# 1974 Ariens snowblower 6hp techumseh



## El Toro (Jan 15, 2015)

New member and I'm glad I found this forum ! So I need some help with my $30.00 Craigslist purchase!

I've done all of the matenence that I can but it seems as if the main auger is binding somewhere because machine does not throw snow very far .

I first thought the belt was slipping so I replaced it , also the engine speed doesn't vary much as if the governor is out of adjustment.

With the drive disengaged should the auger ( first and second stage ) spin easily ?
Thanks in advance

Shawn


----------



## 43128 (Feb 14, 2014)

change the impeller bearing


----------



## sscotsman (Dec 8, 2010)

On my '71 Ariens, the augers will spin by hand, with the tractor disengaged and the engine off, but not at all "easily"..they are not loose, they take some effort to move them..

what was the condition of the snow when you tried to use it?
if it was wet slushy snow, and the temp was above 28F (-2C) or so, then that kind
of performance is normal and doesn't mean anything is "wrong" with the snowblower..

But if it was 20F (-7C) or colder, and you had more than 6" of dry fluffy snow,
then it should throw very well..

So what was the snow like?

Scot


----------



## El Toro (Jan 15, 2015)

The snow was dry and loose , but I had similar issues last winter lots of noise and effoft but not really throwing the snow . I've cleaned the carburator changed drive belt's tried adjusting the governor but I'm thinking this paddle kit I've seen installed on you tube might be the next thing I try. I will inspect the drive bearings for play .

It just seems as if the engine has to overcome all of the resistence in the impeller/ auger.

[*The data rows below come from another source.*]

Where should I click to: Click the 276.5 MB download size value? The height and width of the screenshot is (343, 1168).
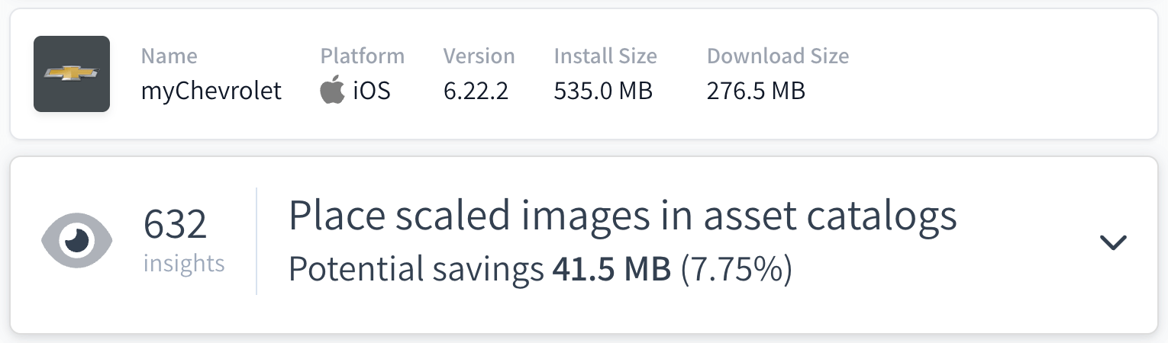[756, 91]
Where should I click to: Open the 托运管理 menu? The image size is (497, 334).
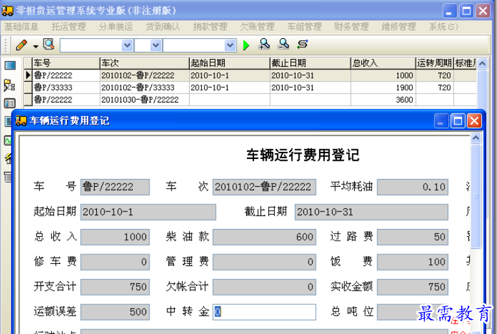click(x=69, y=27)
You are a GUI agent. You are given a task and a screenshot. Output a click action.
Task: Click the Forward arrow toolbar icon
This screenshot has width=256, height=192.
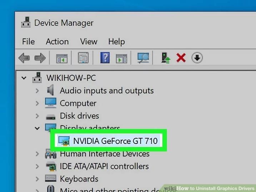point(40,58)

Check out this video , the engine is full throttle with the drive engaged.


----------



## jtclays (Sep 24, 2010)

Runs great, better video would be snow engaging. She's a tiny little girl and needs some time to process snow.


----------



## HJames (Oct 28, 2013)

Looking at the video I would say your problem is with the impeller. Maybe a bad bearing or the impeller itself isn't fixed to the shaft. It is definitely not spinning at an rpm consistent with the engine speed. I would say your augers are spinning faster than the impeller.


----------



## gsnod (Sep 2, 2013)

I agree with everyones assessment, as the auger looks great, yet the impeller is rotating too slowly. I wonder if the impeller pins are broken?


----------



## scrappy (Dec 7, 2014)

Seems like the impeller shear pin is broken. Easy to check... Can you rotate the impeller by hand.. the impeller drive should turn the augers.


----------



## sscotsman (Dec 8, 2010)

yep..I also agree, the impeller looks "loose" on its shaft..
thats clearly the problem..

It's a 22,000 series..not sure which model, but the buckets should be similar..
the parts manual:

http://apache.ariens.com/manuals/PRM 22000.pdf

shows a pin on the impeller..see page 10.
#68 on the diagram, part #58007, roll pin.

thats probably your culprit..
I have never looked at one of these impeller pins close-up and in person before..
anyone ever change/fix one?

Scot


----------



## Shryp (Jan 1, 2011)

I pulled the impeller off of one of my late 70s 924000 series and it had 2 standard roll pins in it.


----------



## scrappy (Dec 7, 2014)

I replaced the roll pin on dads' '67. I think it had sucked up gravel at EOD.


----------



## El Toro (Jan 15, 2015)

So tried to turn the impeller and it does spin but I need to find a way to stop the auger from turning to measure for any slipping.

I'll get back to you guy's when I'm done testing it !

Thanks again for all of your advice !

Shawn


----------